*Exercise details:* Copy all the records below word for word, leaving out the pictures.

+--

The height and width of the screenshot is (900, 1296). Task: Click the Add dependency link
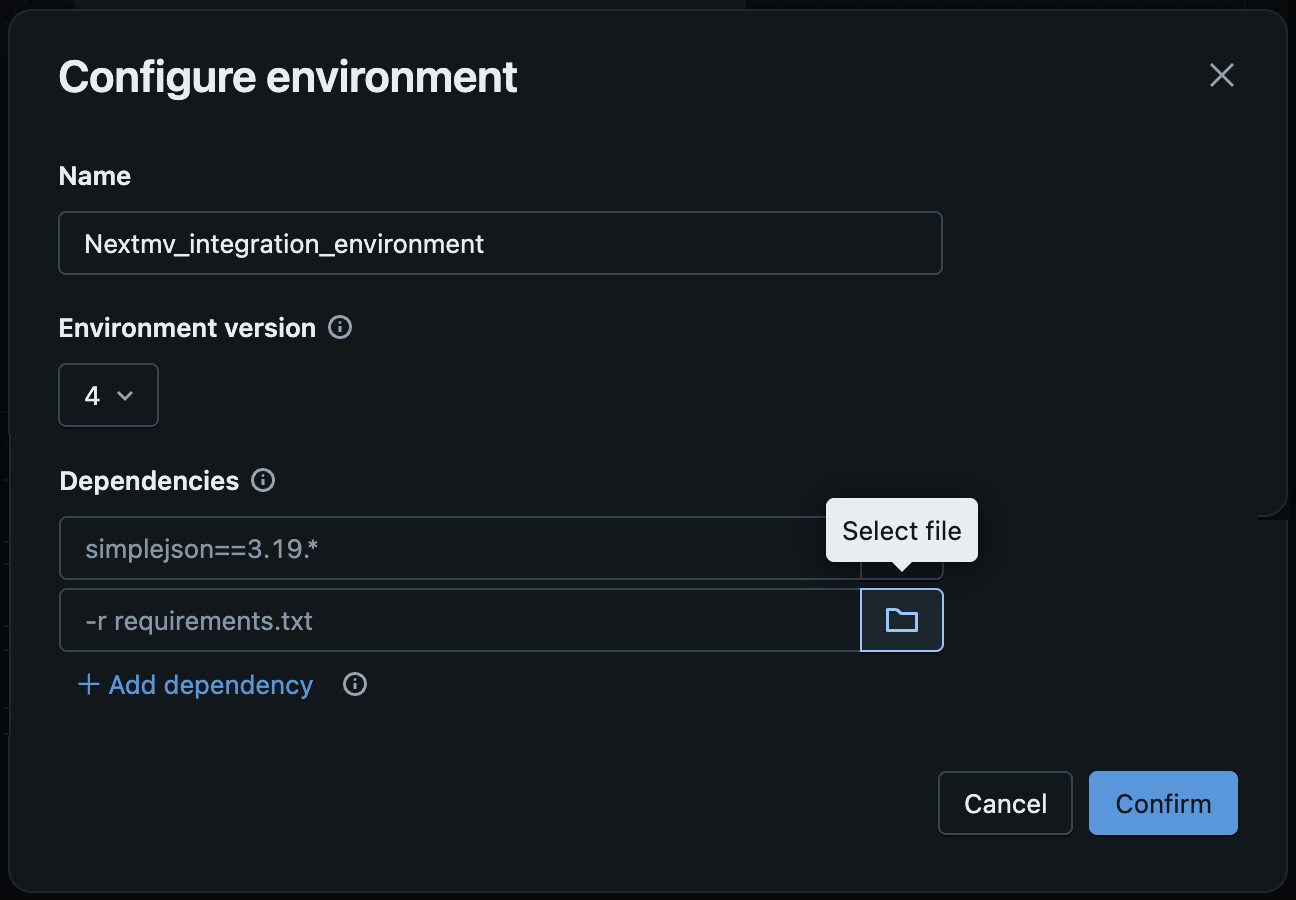click(x=210, y=685)
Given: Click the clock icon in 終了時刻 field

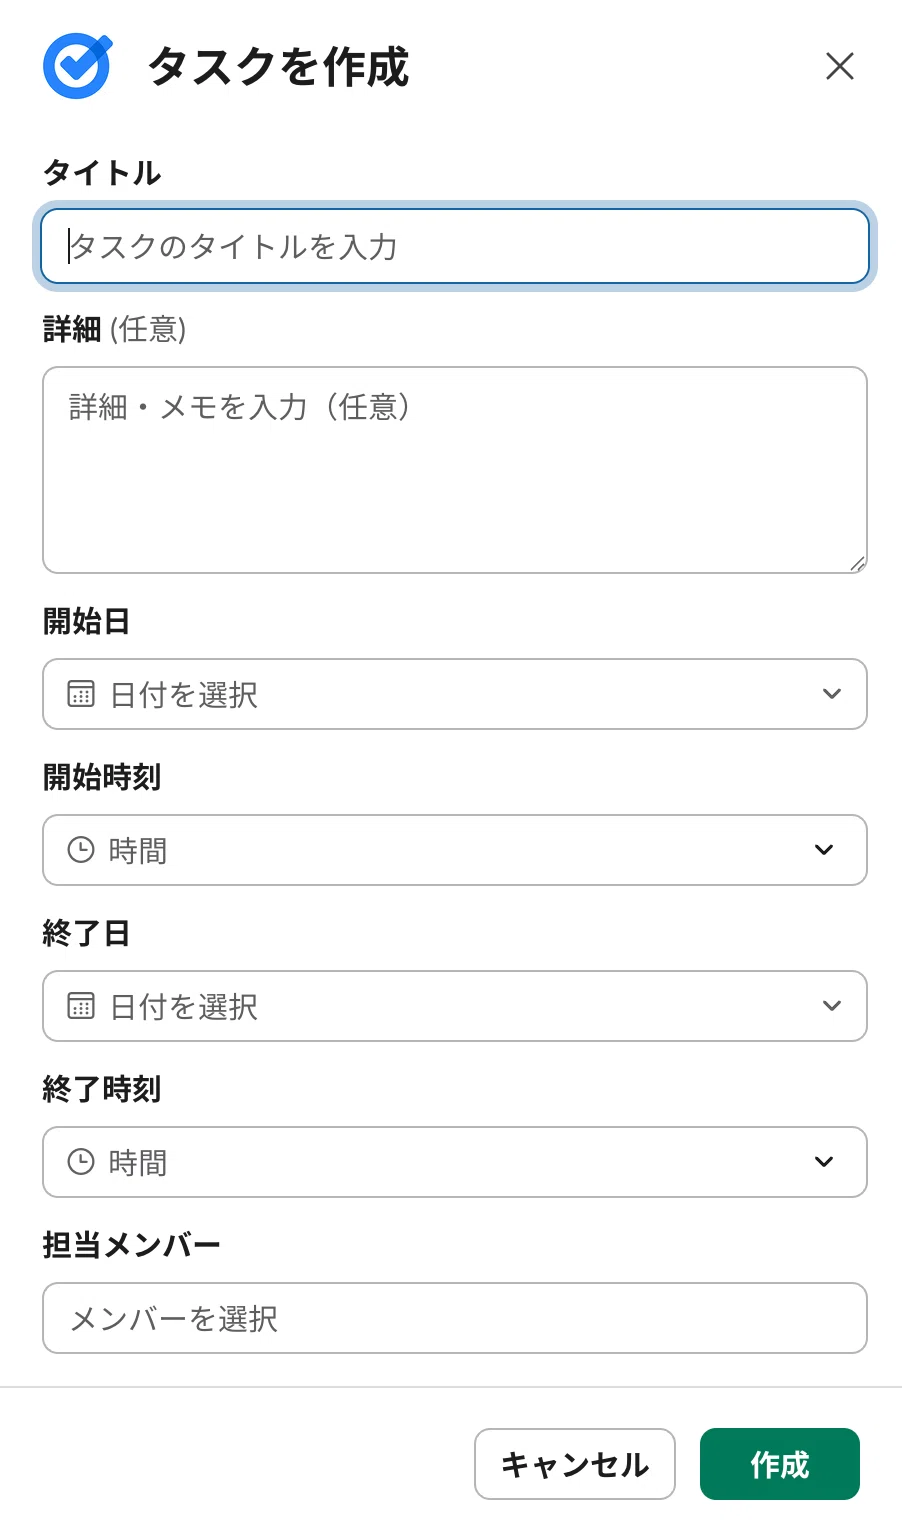Looking at the screenshot, I should pyautogui.click(x=81, y=1162).
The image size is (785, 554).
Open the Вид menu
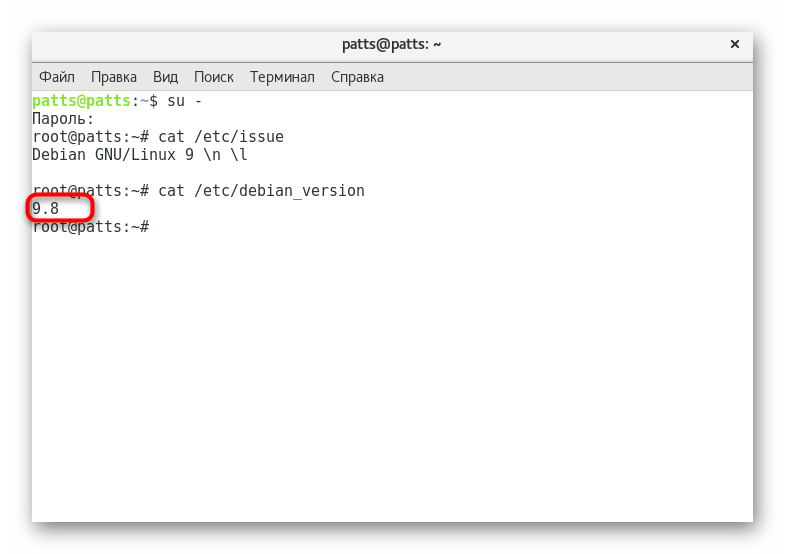coord(165,77)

+--

*Solution to this exercise:*
The height and width of the screenshot is (900, 1296). Task: Click the Add dependency link
click(x=210, y=685)
Given: Click the clock icon in 終了時刻 field

Looking at the screenshot, I should pyautogui.click(x=81, y=1162).
The image size is (785, 554).
Open the Вид menu
coord(165,77)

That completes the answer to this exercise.